Out of memory at the diffusion or VAE-decode step

On 16 GB, headroom is tighter than on the 24 GB Radeon. If you OOM: (a) drop from Q5_K_S to Q4_K_M (13.1 GB) or Q4_K_S (12.1 GB); (b) confirm --lowvram is set so the text encoder is offloaded to CPU and only the diffusion weights stay resident; (c) switch the encoder to the lighter GGUF build via CLIPLoader (GGUF); and (d) if the VAE-decode stage spikes, use Tiled VAE Decode to cap decode-time VRAM.

Noise / garbage image output from the GGUF path on ROCm

There is a known open issue where the ComfyUI-GGUF node can produce noisy, corrupted output on AMD GPUs under ROCm while the same workflow renders correctly on CPU — reported on an RX 7900 XT with a low-bit (Q2_K) flux quant in city96/ComfyUI-GGUF issue #300 (open, no maintainer fix yet). If you hit this, first prefer a higher-bit quant (Q4_K_M / Q5_K_S rather than Q2/Q3 — which is the recommended default here anyway), keep ComfyUI and ComfyUI-GGUF up to date, and as a diagnostic confirm the workflow renders correctly with the node forced to CPU. Track the issue for a runtime fix.

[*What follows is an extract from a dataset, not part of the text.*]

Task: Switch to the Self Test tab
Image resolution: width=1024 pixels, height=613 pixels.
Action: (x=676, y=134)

VAE decode crashes or returns a black image (VAE on ROCm)

A ComfyUI user reports a VAE-decode crash on a 24 GB RX 7900 XTX — error "Memobj map does not have ptr" — in ComfyUI issue #11551 (open). That report is against Z-Image Turbo, a different model, not Qwen-Image, and in the thread's own test matrix the crash is triggered by ComfyUI's default attention backend and resolved by launching with --use-pytorch-cross-attention — the flag this recipe already uses — not by changing VAE precision. Do not add --bf16-vae on this card: it is not a confirmed fix for that crash and is contested on RDNA3. If you instead get a black image at the VAE step (a separate, precision-related symptom), force the VAE to FP32 or fall back to Tiled VAE Decode.

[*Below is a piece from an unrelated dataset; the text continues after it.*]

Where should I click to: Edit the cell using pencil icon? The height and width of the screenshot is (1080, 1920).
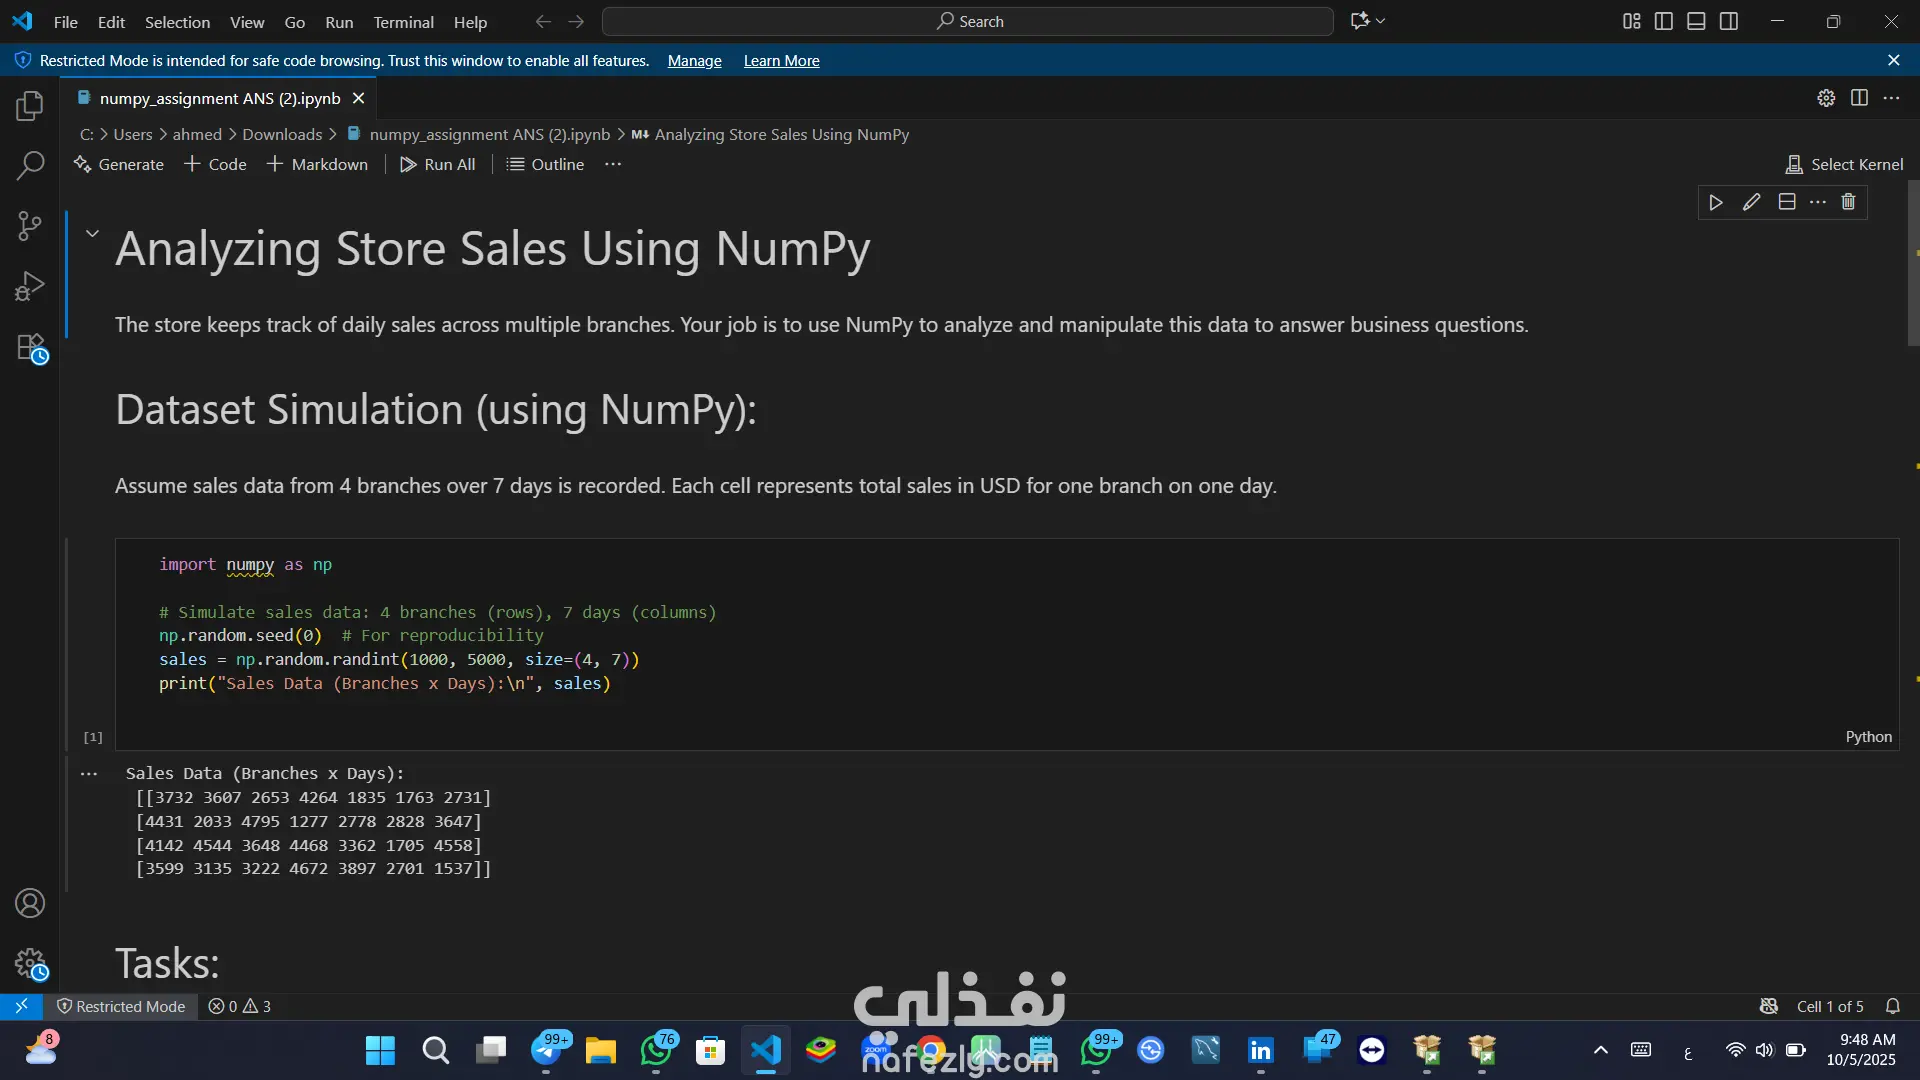click(x=1751, y=202)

"Torch not compiled with CUDA enabled"

A CUDA build of PyTorch got installed instead of the ROCm build. Per the ComfyUI README troubleshooting note, uninstall and reinstall against the ROCm wheel index:

pip uninstall torch
pip install torch torchvision torchaudio --index-url https://download.pytorch.org/whl/rocm7.2

Confirm the build: python -c "import torch; print(torch.__version__)" should print a +rocm7.2-style suffix, and torch.cuda.is_available() returns True (ROCm masquerades as the cuda device namespace under HIP).

Do not install xformers or FlashAttention

HF and ComfyUI guides written for NVIDIA frequently suggest pip install xformers or a FlashAttention wheel. On RDNA3 these are the wrong path: the ROCm xformers fork is limited, and ComfyUI already routes attention through PyTorch SDPA on this stack. Stick with the default, or force it explicitly with --use-pytorch-cross-attention.